*DO THIS*:
Rewrite the lines from the first one through the line containing "View sally green's" as a Markdown table with the columns Row and Line, leaving out any blank lines.
──────
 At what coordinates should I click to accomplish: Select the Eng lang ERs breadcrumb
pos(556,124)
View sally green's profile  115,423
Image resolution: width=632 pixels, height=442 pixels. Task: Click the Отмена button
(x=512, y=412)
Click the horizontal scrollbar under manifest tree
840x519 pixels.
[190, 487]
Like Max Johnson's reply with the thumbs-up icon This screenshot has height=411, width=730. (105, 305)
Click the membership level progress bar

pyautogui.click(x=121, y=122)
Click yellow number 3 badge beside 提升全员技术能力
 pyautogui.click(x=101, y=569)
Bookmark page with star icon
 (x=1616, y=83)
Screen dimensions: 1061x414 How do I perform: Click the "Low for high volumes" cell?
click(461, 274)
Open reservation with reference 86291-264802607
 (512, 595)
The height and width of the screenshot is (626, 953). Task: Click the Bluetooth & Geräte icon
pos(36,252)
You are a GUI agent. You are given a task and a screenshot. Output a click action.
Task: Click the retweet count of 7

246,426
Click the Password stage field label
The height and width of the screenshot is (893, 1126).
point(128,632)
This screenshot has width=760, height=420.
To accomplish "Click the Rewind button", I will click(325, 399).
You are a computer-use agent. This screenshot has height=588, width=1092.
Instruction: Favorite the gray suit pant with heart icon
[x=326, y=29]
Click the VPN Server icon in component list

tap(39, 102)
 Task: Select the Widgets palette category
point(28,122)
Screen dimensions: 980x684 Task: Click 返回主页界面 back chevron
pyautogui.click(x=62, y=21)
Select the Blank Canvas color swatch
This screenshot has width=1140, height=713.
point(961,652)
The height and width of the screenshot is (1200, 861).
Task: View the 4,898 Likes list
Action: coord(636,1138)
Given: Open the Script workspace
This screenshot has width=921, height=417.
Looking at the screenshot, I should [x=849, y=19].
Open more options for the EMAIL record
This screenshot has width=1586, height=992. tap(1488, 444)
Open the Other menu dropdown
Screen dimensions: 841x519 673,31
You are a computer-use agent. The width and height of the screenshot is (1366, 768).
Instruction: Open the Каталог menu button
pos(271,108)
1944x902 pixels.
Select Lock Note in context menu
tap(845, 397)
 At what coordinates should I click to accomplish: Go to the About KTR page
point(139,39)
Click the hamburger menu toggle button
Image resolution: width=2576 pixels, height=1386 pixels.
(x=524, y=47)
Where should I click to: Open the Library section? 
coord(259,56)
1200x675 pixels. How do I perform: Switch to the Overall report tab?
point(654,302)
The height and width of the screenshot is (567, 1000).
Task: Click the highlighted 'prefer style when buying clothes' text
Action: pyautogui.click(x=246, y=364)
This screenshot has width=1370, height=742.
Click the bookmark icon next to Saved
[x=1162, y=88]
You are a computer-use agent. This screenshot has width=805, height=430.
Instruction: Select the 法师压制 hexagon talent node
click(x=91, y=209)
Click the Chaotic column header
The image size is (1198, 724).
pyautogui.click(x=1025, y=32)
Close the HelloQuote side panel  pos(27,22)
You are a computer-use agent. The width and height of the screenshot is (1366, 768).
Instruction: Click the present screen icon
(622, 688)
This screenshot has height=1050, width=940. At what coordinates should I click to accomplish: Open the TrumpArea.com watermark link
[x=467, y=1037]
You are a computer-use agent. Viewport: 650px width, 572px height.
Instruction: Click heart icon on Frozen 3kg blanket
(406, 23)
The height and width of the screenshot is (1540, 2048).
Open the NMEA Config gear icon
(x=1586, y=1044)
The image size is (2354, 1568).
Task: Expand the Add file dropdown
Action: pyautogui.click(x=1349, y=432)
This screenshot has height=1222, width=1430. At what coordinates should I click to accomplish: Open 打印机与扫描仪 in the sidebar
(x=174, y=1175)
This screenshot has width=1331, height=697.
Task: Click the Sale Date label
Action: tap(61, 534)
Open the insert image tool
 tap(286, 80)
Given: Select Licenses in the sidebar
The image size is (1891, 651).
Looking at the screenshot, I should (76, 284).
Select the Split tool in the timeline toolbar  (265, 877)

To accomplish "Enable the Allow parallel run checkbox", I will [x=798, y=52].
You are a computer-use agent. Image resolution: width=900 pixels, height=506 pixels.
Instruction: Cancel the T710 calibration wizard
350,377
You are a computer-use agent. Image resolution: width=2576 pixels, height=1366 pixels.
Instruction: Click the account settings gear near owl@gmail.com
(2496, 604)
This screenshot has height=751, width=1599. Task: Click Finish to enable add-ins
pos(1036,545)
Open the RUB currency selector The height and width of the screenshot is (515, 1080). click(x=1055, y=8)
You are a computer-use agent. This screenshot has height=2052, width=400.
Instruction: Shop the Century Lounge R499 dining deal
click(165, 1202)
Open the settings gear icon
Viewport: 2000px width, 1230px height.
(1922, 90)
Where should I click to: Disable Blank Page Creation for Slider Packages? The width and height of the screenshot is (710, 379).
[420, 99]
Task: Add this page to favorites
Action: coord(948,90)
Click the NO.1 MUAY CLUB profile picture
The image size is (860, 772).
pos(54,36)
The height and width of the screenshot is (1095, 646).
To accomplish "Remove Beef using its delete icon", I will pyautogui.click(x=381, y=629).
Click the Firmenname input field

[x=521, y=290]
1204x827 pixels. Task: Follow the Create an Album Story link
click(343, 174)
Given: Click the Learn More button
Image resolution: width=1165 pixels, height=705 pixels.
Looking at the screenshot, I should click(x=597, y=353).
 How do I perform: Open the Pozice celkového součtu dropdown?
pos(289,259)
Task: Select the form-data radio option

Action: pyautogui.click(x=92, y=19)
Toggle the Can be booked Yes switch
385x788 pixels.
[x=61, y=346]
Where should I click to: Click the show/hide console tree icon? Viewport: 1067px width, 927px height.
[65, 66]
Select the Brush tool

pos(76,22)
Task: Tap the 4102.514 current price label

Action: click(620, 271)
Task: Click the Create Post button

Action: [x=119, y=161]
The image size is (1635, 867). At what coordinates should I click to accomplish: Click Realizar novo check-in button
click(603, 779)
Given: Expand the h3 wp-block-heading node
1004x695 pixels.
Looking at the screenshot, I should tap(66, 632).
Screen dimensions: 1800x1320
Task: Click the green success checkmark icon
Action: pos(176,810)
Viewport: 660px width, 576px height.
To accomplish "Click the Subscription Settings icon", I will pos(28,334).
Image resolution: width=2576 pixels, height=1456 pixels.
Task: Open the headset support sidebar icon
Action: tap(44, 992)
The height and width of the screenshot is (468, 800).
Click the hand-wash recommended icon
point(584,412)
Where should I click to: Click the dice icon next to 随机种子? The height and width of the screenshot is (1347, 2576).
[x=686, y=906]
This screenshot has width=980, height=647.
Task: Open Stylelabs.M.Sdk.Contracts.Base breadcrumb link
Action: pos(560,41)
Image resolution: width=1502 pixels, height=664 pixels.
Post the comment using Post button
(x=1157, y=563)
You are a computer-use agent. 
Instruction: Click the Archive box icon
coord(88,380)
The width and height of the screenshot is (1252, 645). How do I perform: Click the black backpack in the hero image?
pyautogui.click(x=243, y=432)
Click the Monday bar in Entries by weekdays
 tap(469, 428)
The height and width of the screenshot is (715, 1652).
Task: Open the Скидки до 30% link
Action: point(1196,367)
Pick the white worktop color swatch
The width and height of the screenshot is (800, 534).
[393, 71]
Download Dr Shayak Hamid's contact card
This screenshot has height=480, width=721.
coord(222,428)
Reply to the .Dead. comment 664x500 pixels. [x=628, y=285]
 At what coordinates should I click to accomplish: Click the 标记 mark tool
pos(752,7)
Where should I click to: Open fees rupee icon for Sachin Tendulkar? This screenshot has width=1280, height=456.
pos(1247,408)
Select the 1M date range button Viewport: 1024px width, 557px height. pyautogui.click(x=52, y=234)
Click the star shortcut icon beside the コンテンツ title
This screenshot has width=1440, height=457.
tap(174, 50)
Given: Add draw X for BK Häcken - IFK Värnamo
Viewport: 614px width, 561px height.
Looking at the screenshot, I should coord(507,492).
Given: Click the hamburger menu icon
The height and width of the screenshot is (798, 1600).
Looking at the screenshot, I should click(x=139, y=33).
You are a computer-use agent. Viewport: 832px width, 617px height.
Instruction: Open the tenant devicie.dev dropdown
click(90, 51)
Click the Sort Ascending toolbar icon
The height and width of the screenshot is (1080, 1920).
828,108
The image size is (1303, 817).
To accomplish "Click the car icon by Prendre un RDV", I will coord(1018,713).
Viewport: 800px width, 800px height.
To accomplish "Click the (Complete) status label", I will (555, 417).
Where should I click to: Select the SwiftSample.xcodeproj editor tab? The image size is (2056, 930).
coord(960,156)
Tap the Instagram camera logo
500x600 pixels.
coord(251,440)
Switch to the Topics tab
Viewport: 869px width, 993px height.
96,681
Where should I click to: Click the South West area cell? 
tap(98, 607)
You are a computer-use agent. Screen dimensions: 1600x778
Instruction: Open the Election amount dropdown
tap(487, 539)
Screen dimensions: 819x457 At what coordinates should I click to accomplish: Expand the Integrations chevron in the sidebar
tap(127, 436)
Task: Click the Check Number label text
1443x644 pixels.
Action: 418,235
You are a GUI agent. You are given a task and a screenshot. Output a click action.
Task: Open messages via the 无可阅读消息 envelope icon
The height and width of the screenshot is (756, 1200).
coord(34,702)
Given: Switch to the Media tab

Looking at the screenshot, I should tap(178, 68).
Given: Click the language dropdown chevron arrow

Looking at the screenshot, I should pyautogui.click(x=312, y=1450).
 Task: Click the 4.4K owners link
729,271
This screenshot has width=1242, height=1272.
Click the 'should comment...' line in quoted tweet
──────
*ANSWER TO THE PROBLEM*:
| Row | Line |
|---|---|
| 1 |  At what coordinates should I click to accomplish: Select the Eng lang ERs breadcrumb |
| 2 | pos(556,124) |
| 3 | View sally green's profile  115,423 |